Se no mundo mais de cinco milhões de pessoas são afectadas por mordeduras de serpentes todos os anos, cerca de 2,8 milhões são da Índia e 20 mil de África. Por ano, provocam ainda cerca de 400 mil amputações e 125 mil mortes no mundo. A Organização Mundial da Saúde considera mesmo a mordedura de serpentes uma doença tropical negligenciada (NTD, na sigla em inglês), isto é, faz parte das doenças que atingem populações pobres em África, na Ásia e na América Latina e que dificilmente têm acesso a tratamentos e formas de prevenção.

Quanto ao antiveneno, além de ser caro e pouco acessível nalguns locais, os autores do artigo destacam que a forma como é desenvolvimento é praticamente a mesma há mais de 100 anos. “O desenvolvimento do antiveneno para a mordedura de serpentes está ultrapassado. O método que se usa actualmente foi descrito em 1895 e não acompanhou os avanços da genómica”, diz ao PÚBLICO Somasekar Seshagiri, presidente da Fundação de Investigação SciGenom (na Índia), antigo cientista da empresa norte-americana Genentech e coordenador do trabalho.

Através do método actual, extrai-se o veneno da serpente e injecta-se num cavalo. Depois, espera-se que o cavalo produza anticorpos contra o veneno. Se isso acontecer, isolam-se os anticorpos do cavalo, purificam-se e usam-se para tratar as mordeduras. “Nunca foi criado um catálogo de forma sistemática e detalhada das toxinas relevantes do veneno para ser usado no desenvolvimento de um outro antiveneno”, assinala Somasekar Seshagiri. “É como estar a enfrentar uma guerra com um regimento de cavalaria quando o resto do mundo já o faz com aviões de caça com GPS de precisão.”

Para encontrar uma nova forma de atacar as mordeduras de serpentes, a equipa descodificou pela primeira vez e de forma completa o genoma da cobra-capelo através de tecidos de 14 serpentes. Também mapeou as glândulas do veneno (onde este é produzido). Identificaram-se então no veneno – que é composto por uma mistura complexa de proteínas cujo fabrico é comandado por genes – 19 genes que codificam toxinas. Viu-se ainda que estes genes de toxinas só estão expressos nas glândulas do veneno. “Este mapeamento da glândula do veneno é um primeiro passo no desenvolvimento de um antiveneno para se tratarem as mordeduras da cobra-capelo de forma segura e eficaz”, considera Somasekar Seshagiri.

A ausência de patas

As informações recolhidas através deste trabalho poderão servir para modernizar o desenvolvimento do antiveneno contra as mordeduras de serpentes e para desenvolver o próprio fármaco que tentará “parar a dor, reduzir a pressão sanguínea ou a coagulação sanguínea”. Somasekar Seshagiri estima que o antiveneno seja produzido entre os próximos dois a três anos e que siga para ensaios clínicos pouco tempo depois.

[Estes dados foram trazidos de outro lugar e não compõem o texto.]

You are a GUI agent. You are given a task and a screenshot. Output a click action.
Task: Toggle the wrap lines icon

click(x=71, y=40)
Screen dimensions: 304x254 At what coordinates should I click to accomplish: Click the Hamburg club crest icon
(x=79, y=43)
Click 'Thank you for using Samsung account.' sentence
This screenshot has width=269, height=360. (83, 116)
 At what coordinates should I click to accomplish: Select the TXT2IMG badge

Como este é um genoma de elevada qualidade, pode ajudar-nos ainda a perceber melhor a biologia e evolução das serpentes. “Por exemplo, no artigo científico, referimos a presença de uma mutação já reportada e que explica a ausência de patas na cobra-capelo. Também mostramos que esta serpente tem uma mutação que lhe dá imunidade contra o seu próprio veneno”, informa o cientista.

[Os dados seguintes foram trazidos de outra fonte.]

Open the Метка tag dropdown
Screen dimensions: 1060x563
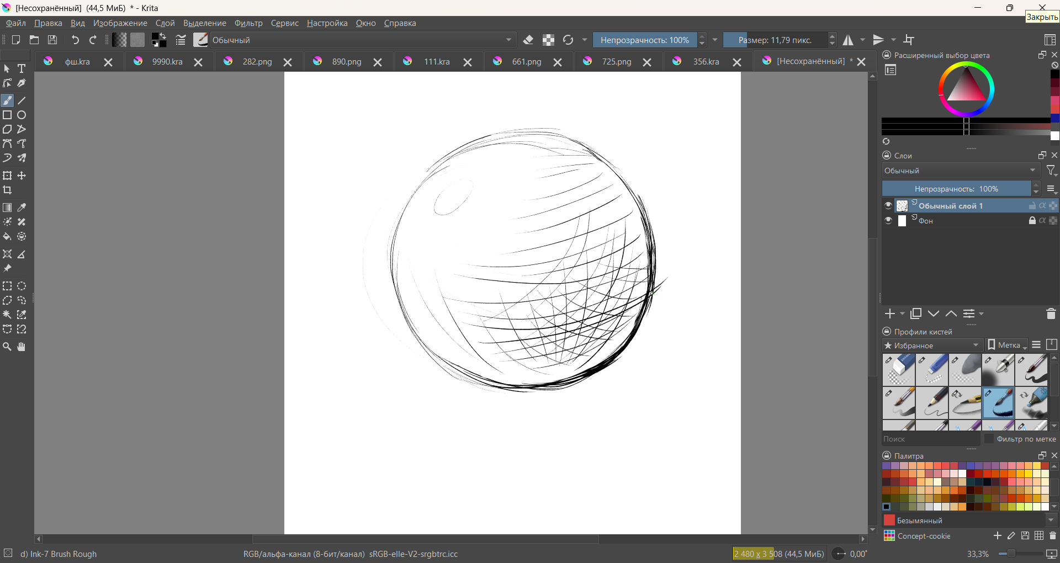(1008, 346)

Em futuros trabalhos, a equipa irá sequenciar o genoma das outras três grandes serpentes venenosas da Índia, a Daboia russelii, a Echis carinatus e a Bungarus caeruleus. “Obter os genomas e os genes das glândulas dos venenos das outras três das ‘quatro grandes’ serpentes mortais da Índia e ainda de África é um passo lógico”, diz num comunicado sobre o trabalho Manjunatha Kini, cientista da Universidade Nacional de Singapura e também autor do artigo. “Isto irá dar-nos uma plataforma completa para desenvolvermos um antiveneno seguro e universal para as vítimas das mordeduras de serpentes na Índia, em África e noutros países vizinhos.”